THE KIRISHIMA THING (桐島部活やめるってよ) is a film that I've been curious about for a rather long time. Last year, my professor, Ando-sensei, told me that this was one of his favourite Japanese films of the year. It ended up winning both the Best Director and Best Film awards at the Japan Academy Awards.
After missing its screening at last September's Japanese Film Festival (a festival for Japanese films had been held annually in Malaysia for the past decade), I finally got to watch the film yesterday.
And what a marvellous film it was! Film is set mostly in a Japanese high school, highlighting the "class structure" among high school students. The popular sports jocks who are popular among girls, looked up to by other guys, beloved by teachers. The nerds who reside in film clubs whose way of rebellion and self-expression is to make a low-budget films with a Super 8 camera. The clique of popular girls whose friendship is sustained mostly with lies. It's a film about many things and many characters, and it's absolutely wonderful.

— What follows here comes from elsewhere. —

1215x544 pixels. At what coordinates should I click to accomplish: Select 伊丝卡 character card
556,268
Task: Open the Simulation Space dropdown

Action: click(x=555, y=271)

Although the story is told in a span of a few days, the structure is novelistic (unsurprising, since the film is based on a novel by Yukiko Motoya, a fellow Waseda alum, yay, Waseda pride!), a particular day is revisited a few times, through the perspectives of different characters, so that different information is acquired each time we go through the same incident.
Post by Edmund Yeo.
While this sort of structure were seen in the likes of Gus Van Sant's ELEPHANT, everything else about it is uniquely Japanese. The subtlety, the lyricism, the understated emotions that are hidden beneath most of the characters' impassive faces. It reminds me why I have spent most of my life being in love with Japanese films (and its culture, in general), past and present.

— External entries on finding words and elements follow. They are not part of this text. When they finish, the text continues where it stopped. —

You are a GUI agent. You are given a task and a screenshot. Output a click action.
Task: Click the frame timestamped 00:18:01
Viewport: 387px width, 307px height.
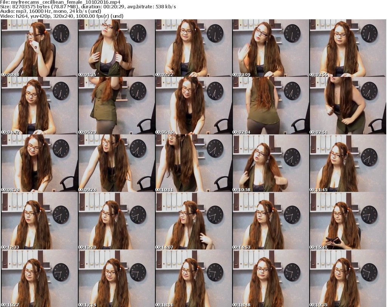point(194,278)
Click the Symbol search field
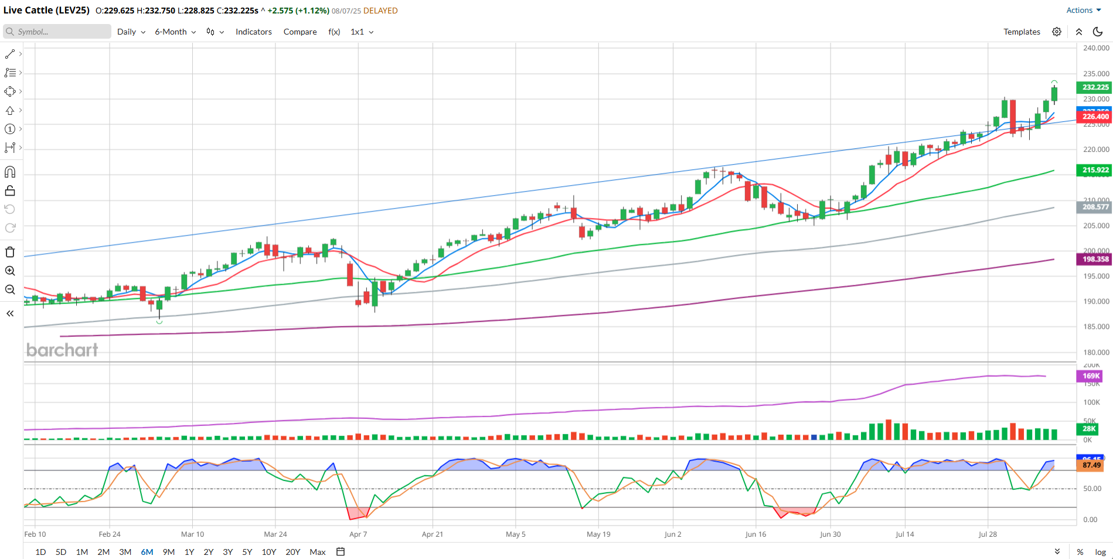 tap(57, 32)
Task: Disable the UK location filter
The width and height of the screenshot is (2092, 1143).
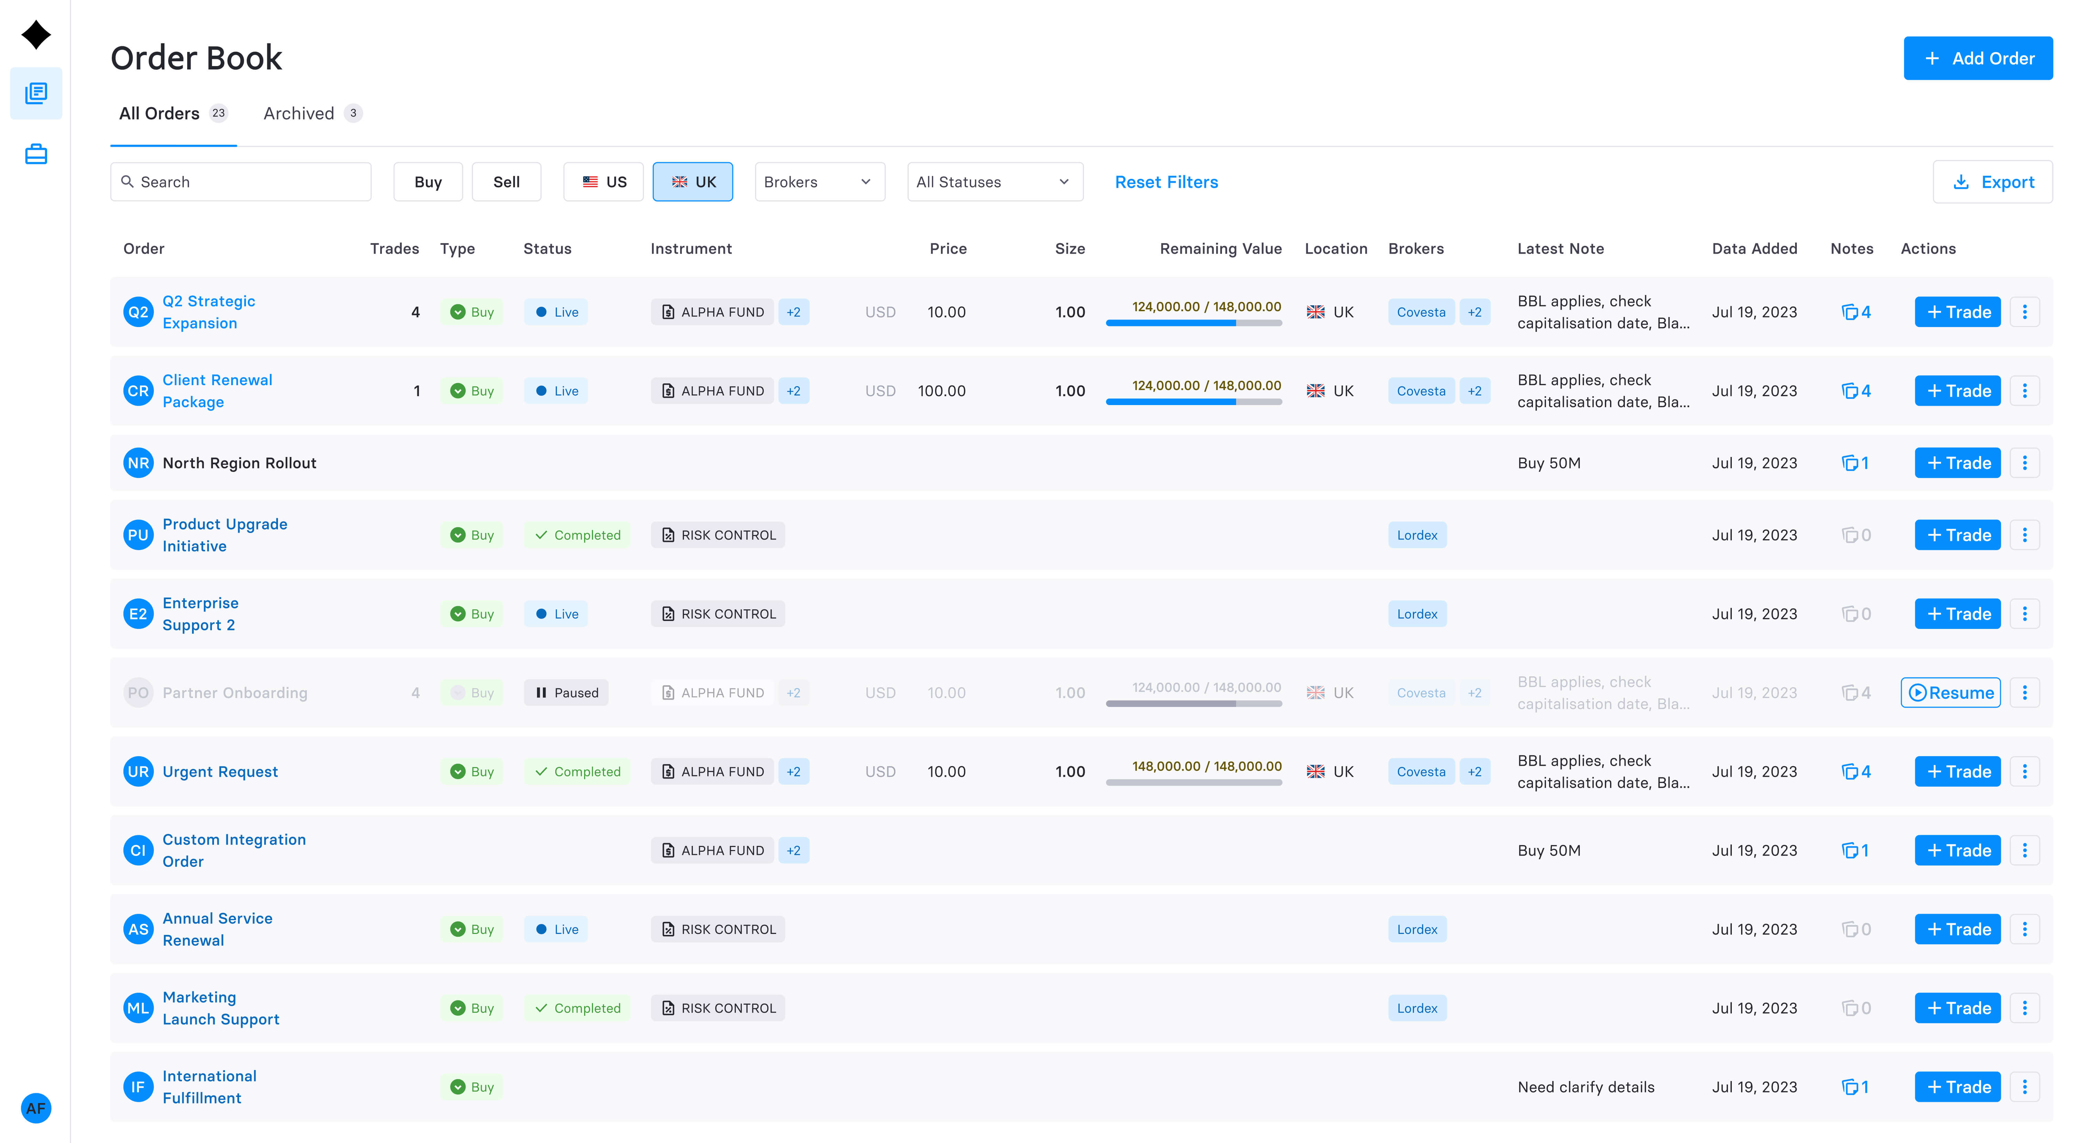Action: [x=693, y=182]
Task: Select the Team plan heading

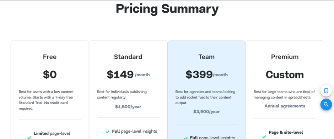Action: 206,57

I loved it. (And it's not just because one of the protagonists is a nerdy aspiring filmmaker who is overlooked by everyone in school and has to suffer a broken heart!)

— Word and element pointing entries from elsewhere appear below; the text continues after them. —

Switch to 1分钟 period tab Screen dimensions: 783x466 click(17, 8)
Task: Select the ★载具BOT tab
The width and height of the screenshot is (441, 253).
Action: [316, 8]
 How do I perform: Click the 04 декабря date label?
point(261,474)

Director Daihachi Yoshida's debut film is 2007's FUNUKE, SHOW SOME LOVE YOU LOSERS! 腑抜けども、悲しみの愛を見せろ, which I saw back in 2008 and truly adored (especially its transcendental ending). At the end of the (gushing) post, I wrote this:
"Director Daihachi Yoshida knows his mise-en-scene well and is able to keep things under control despite this being his debut feature. Hard to find any information of him online, but I'm definitely looking forward to his future works."
Sadly, it took me six years before I got to catch another film of his, having missed his two previous films, THE WONDERFUL WORLD OF CAPTAIN KUHIO and PERMANENT NOBARA. But what a film!
In THE KIRISHIMA THING, a boy who seemingly has everything often gazes deeply at everything with perpetual curiosity, lost in his own thoughts, understanding his place in the world. Yet when roles are reversed and he becomes the one being observed, when questions he asked are turned against himself instead, he starts to weep. It's almost a mystery why he reacted the way he did, yet I find it strangely beautiful, to decipher the mystery by myself. Some films are just like that.